What Tony doesn't expect is to be suddenly cut off by her voice saying, tone relieved, “Oh thank God.” Which, okay, Tony's had people faint in reaction to seeing him before, but thanking their personal deities just because he introduced himself on the phone? That's a new one to Tony. “I'm aware that this is going to sound crazy, Mr. Stark, but I need your help.”
“Call me Tony,” Tony says, on reflex, and then his brain actually catches up with his mouth. “Also. Um. What?”
“I was going to call you four days ago, when he first showed up,” Dr. Foster says, and who is the he in this story, exactly? Tony's sticking with his very intelligent first thought on the subject: What? “Except that his story seemed so far-fetched, and I wasn't sure you'd want to hear about a strange man whose brother has the same name as your soulmate, when that man was also claiming to be a Norse god, you know? So I put off calling you until I could get some facts to back me up—except now government agents have taken all my research and Thor's in their custody and I need your help.”
Tony tries to turn that garble into anything meaningful, and comes up blank. “Can you maybe take that again from the top, at half the speed?” he asks, because he's fairly certain this woman just claimed to know something about his soulmate, in between the crazy talk.

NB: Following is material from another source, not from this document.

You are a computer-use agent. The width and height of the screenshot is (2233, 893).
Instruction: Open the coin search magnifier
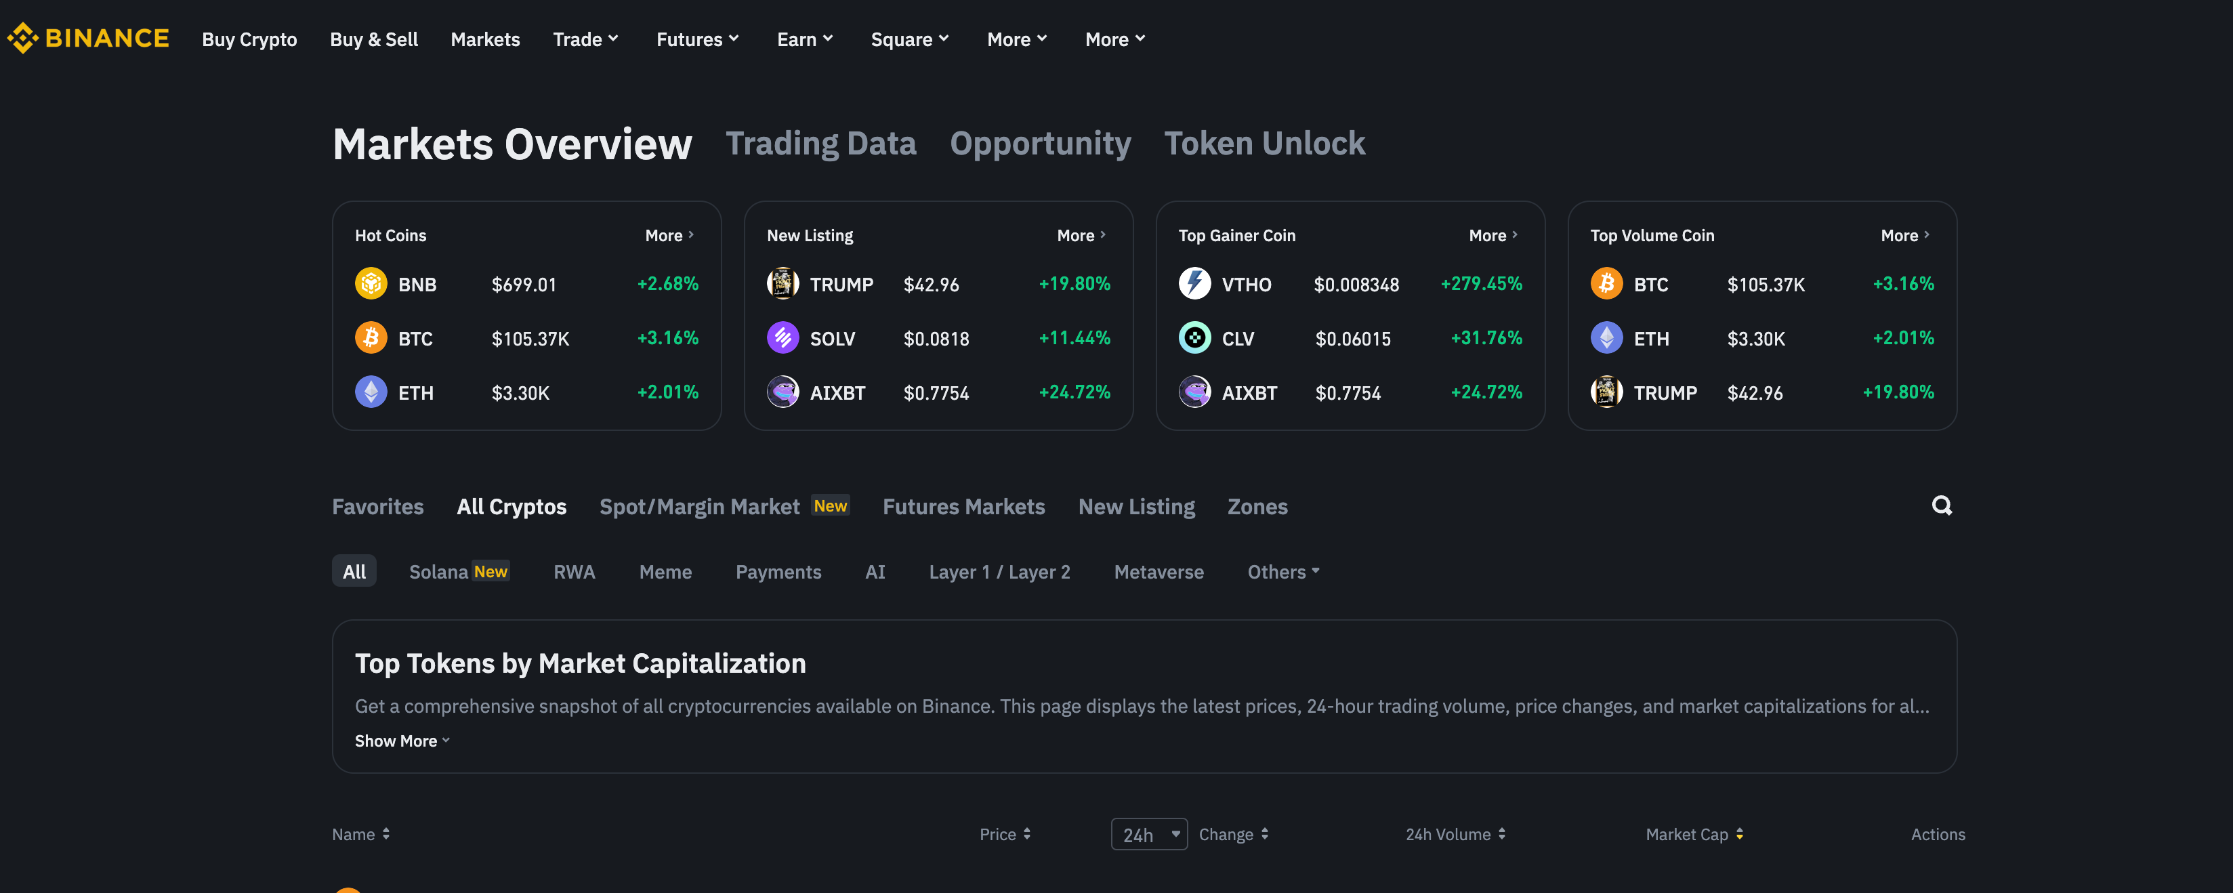1942,505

Dr. Foster laughs, nervously. “I'm sorry, I kind of babble when I'm stressed. Okay. Um. Four days ago, I was out observing an atmospheric event, and I hit a man with my car...”
And so the story comes out. Thor, the man who took Foster's car's bumper to the stomach, claims to be a Norse god—and Foster is far from believing him, but she claims that the atmospheric event was actually an Einstein-Rosen bridge, and so Thor is the only person on Earth to have experienced what being inside a wormhole is really like. Throw in SHIELD's very own Agent Coulson confiscating everything in her lab—including, her assistant steals the phone to add, her I-pod—and the fact that Thor broke into a temporary SHIELD facility to get back something he claims is his, and is now in SHIELD custody, and it's just a regular mess all around.
Normally, Tony is the one who causes messes, not the one who fixes them—or, well, causes them and then fixes them in ingenious ways, but that's hardly the point. What Tony means is that, usually? Tony goes out of his way not to take on other people's trouble. He's not a team player, okay, and his sainthood will never be coming in the mail. Tony just doesn't interfere, so long as he isn't directly involved in the mess.
One small problem, though: Thor told Foster that his brother's name was Loki. L-o-k-i. Four little letters.
And yes, Thor is likely a crazy person—and, yes, if Tony's willing to believe this story he also has to buy wormholes through space and Norse gods, and Tony is absolutely never going to be the sort of person who'll just accept those things on faith.
And yet, this is still the only lead Tony has. Foster insists her Einstein-Rosen bridge opened at exactly 2:07 a.m. when Tony asks, and he doesn't even tell her why he's asking, gives no hint that that's the time he's looking for. She gives it anyway.
Tony hears her story out, and, maybe, if Tony was someone else, he would be able to say no. What he actually says is, “Hey, take a deep breath and stop panicking. I've got this covered. All you have to do now is sit back and enjoy the show.” Then he hangs up, drops his head into his hands, and breathes deeply. He's had to do far too much of that lately.
“Sir,” Jarvis asks, after a few moments of silence, “should I take that conversation to mean that I should arrange for your jet to make a trip to New Mexico?”
Tony lifts his head up and says, “I don't even like New Mexico.” As complaints go, that's a petty one, but Tony needs to say something other than 'what exactly am I getting myself into this time?' and complaints about New Mexico will do. Jarvis doesn't respond to that, and Tony blows out a breath and waves his hand through the air. “Yeah, Jarvis, set up the flight.”
Tony Stark's life, ladies and gentlemen. Sometimes it is a strange and terrifying place.